● **WORK INSTRUCTION**
Your answer must be every line of the data below that holds the string "computer", copied exactly.

____________

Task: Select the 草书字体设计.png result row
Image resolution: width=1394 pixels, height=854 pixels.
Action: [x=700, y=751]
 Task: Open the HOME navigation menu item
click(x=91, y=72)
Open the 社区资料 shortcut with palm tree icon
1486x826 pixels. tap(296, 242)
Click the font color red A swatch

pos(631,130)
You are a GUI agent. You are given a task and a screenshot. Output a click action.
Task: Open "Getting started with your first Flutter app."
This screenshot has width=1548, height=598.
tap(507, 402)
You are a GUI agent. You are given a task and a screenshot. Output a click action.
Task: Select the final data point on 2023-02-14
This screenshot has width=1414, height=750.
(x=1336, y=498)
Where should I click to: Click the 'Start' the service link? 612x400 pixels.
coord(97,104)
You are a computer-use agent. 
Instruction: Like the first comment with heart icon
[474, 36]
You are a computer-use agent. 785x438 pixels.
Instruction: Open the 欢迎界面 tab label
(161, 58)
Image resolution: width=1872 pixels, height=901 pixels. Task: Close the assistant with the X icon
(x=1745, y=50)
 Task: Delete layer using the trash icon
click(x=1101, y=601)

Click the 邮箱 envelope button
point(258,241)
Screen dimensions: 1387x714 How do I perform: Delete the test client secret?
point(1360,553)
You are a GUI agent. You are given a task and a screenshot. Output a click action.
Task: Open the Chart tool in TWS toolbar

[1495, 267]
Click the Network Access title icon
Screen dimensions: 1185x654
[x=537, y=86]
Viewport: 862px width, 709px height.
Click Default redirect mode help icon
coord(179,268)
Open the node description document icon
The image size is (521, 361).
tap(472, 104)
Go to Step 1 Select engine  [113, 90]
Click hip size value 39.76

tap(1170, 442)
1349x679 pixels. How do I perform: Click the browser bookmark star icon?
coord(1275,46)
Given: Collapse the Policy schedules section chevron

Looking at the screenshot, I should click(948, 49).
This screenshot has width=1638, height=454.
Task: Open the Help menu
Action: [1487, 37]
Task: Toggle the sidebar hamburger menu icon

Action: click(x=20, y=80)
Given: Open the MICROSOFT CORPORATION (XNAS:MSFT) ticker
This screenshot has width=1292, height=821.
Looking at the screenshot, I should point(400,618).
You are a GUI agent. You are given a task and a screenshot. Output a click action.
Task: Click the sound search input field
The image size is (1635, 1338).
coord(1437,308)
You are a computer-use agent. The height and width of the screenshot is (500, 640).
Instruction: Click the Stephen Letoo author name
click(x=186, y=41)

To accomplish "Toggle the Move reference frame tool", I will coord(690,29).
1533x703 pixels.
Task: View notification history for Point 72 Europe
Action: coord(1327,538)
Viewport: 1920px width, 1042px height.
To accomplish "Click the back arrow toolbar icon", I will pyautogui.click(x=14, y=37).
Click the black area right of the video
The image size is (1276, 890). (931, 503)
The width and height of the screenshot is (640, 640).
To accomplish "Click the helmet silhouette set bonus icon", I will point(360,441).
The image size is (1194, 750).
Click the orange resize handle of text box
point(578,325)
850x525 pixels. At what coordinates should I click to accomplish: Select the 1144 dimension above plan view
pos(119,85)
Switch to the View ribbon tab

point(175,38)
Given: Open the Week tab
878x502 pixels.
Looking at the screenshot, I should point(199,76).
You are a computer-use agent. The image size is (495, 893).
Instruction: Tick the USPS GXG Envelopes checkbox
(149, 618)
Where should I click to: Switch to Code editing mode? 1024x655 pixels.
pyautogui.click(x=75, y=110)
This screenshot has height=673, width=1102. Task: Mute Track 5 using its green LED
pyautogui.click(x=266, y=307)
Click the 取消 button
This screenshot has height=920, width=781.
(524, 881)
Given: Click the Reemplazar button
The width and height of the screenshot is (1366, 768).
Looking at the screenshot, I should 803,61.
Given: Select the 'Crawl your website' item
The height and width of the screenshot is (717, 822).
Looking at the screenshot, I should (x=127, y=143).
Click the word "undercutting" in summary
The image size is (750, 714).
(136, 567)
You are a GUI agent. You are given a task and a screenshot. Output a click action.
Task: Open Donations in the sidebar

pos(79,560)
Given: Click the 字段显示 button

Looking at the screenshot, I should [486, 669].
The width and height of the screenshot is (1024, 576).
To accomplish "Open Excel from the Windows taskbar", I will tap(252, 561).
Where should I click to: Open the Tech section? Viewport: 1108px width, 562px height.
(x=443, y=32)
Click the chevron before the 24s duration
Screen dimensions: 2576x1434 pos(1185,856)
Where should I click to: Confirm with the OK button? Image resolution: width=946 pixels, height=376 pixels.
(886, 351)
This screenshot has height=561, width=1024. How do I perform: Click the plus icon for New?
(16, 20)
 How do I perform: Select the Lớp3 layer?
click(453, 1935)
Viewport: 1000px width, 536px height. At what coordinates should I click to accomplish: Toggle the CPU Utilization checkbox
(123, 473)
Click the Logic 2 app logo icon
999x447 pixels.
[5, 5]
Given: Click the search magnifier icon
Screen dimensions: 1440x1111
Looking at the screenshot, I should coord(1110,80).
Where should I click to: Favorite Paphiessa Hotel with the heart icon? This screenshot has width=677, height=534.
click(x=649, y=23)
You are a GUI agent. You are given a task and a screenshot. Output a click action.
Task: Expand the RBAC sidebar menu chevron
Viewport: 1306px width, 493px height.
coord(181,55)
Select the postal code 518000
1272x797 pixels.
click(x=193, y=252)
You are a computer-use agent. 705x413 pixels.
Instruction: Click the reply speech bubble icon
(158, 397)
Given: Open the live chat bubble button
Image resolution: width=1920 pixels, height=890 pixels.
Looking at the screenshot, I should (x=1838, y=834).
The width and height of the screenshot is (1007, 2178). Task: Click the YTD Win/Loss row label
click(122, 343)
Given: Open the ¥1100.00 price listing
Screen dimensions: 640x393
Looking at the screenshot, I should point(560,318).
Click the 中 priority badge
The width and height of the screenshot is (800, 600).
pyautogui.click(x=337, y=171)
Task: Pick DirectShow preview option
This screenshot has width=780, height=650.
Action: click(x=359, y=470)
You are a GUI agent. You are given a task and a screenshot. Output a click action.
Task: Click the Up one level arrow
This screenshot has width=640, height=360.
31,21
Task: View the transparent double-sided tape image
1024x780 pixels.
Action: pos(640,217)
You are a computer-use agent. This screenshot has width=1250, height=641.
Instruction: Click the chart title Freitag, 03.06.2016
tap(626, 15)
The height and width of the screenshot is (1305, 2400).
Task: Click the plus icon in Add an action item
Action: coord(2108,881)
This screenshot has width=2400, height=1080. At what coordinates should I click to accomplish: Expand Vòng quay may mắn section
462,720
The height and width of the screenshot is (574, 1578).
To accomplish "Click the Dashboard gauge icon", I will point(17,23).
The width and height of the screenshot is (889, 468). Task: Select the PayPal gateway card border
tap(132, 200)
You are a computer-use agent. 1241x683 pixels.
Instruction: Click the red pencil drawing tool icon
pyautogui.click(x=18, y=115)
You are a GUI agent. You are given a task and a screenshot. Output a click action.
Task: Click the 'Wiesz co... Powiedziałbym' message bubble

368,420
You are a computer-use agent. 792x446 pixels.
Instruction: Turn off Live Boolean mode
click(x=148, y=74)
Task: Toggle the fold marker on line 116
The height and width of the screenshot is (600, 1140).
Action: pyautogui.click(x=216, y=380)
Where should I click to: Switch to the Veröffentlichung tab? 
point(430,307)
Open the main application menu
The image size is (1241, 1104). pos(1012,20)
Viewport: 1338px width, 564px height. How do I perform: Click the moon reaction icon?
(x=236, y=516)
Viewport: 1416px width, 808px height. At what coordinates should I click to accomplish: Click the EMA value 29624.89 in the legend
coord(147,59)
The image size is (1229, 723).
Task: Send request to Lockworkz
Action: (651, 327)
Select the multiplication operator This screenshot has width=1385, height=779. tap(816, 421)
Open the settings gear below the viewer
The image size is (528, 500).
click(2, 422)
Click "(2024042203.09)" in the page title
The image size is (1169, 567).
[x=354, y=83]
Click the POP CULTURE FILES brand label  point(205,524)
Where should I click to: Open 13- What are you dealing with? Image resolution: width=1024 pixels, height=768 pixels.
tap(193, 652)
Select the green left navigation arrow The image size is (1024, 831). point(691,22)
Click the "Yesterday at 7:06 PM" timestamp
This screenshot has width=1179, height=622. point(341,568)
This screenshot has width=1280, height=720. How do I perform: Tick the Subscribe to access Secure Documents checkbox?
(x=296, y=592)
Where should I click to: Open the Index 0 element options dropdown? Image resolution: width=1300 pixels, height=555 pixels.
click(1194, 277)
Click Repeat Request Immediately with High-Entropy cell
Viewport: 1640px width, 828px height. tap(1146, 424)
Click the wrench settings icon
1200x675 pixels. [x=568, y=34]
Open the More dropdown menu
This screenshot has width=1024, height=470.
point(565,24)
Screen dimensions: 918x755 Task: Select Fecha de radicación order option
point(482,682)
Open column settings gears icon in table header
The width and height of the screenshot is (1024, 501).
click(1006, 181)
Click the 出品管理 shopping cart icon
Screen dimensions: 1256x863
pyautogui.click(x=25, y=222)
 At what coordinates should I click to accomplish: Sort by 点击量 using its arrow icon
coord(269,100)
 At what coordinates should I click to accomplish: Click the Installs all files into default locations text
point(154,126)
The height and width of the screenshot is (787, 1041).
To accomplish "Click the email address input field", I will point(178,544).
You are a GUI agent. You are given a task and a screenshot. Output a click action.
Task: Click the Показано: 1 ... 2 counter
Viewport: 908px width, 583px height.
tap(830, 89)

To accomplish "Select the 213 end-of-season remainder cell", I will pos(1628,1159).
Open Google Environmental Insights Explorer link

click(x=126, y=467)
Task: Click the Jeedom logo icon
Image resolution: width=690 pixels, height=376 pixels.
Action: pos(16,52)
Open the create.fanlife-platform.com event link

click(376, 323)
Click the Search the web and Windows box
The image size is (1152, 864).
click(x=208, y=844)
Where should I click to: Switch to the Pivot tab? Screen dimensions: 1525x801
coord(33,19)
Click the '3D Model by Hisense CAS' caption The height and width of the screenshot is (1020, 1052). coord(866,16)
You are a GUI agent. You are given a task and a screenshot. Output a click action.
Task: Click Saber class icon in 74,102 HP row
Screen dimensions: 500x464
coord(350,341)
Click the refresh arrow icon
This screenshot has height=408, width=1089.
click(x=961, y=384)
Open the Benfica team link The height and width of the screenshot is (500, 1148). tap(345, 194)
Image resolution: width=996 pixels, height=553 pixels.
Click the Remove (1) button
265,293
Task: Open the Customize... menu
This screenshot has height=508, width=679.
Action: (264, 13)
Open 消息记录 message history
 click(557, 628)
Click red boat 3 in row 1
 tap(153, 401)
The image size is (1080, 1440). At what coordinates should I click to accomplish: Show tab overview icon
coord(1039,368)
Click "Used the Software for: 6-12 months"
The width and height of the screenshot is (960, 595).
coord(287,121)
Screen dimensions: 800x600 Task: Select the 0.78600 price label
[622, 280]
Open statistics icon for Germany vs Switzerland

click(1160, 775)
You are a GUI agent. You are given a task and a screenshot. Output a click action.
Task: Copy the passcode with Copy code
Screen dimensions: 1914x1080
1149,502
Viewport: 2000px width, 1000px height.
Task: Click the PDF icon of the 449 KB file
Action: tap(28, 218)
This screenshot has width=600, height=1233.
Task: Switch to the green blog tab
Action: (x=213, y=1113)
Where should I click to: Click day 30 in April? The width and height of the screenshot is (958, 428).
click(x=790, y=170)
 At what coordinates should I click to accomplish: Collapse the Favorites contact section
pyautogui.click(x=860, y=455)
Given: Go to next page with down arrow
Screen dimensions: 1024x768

____________

● **YOUR SOLUTION**
You are a computer-use agent. 
You are a computer-use agent. 785x438 pixels.
You are a computer-use agent. The height and width of the screenshot is (500, 640).
You are a computer-use agent. The image size is (495, 893).
You are a computer-use agent. 705x413 pixels.
You are a computer-use agent. This screenshot has width=1250, height=641.
You are a computer-use agent. 1241x683 pixels.
You are a computer-use agent. 792x446 pixels.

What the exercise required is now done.